CHAPTER TWO (continued)

SEXUAL INITIATION

The tormented youth is enjoying a rare moment of good cheer. He is in high spirits because he has won a substantial cash prize for scoring high in an examination and for writing an essay.

NOTE:

The prize money was £30 for his "exhibition" (outstanding work) in the exam and £3 for his essay in the annual examination given at all secondary schools in Ireland. You may think £33 a paltry sum. In those days, it was the equivalent of nine months of a teacher's salary. And the academic honor was great.

The money gives Stephen a taste of power and a temporary lift. He brightens the dreary family life by spending freely on food and clothes. He attends the theater with friends, like a man-about-town. He redoes his room with a pot of pink paint-a symbol of rosy hopes.

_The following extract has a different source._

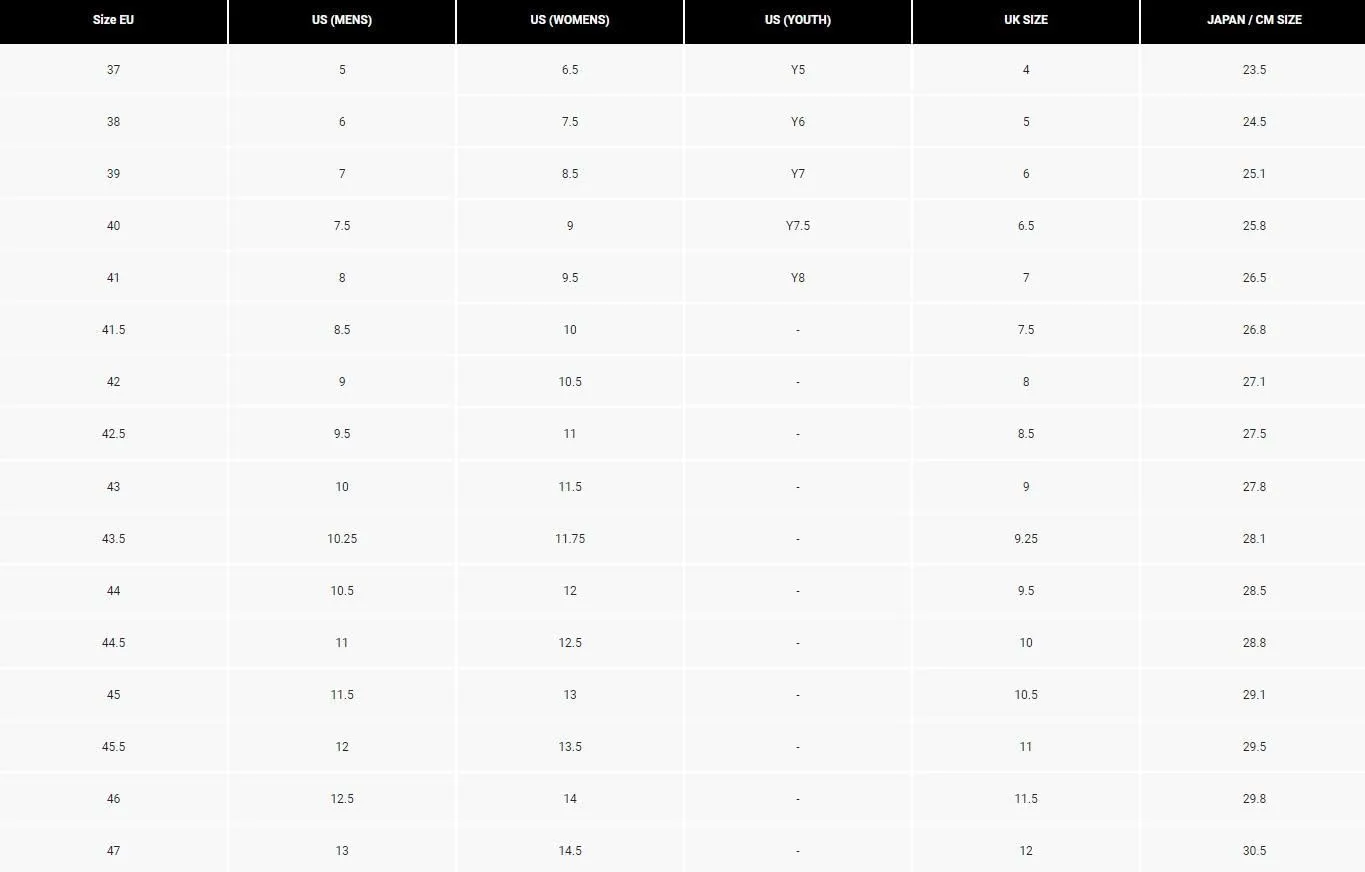Viewport: 1365px width, 872px height.
Task: Select EU size 44.5 cell
Action: point(113,643)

Why does money seem to cure Stephen's problems? Could it be, as some think, that they are mainly economic? Is Joyce saying that Stephen would have fewer problems if his family hadn't become poor? Joyce himself struggled with poverty long after he left Ireland and was in a good position to be realistic about it.

The orgy of spending ends all too soon, and Stephen's misery returns. Stephen's pot of pink paint was not enough to finish redoing his room, just as his money was not sufficient to solve his problems. Notice in what form the color pink returns before the end of the chapter.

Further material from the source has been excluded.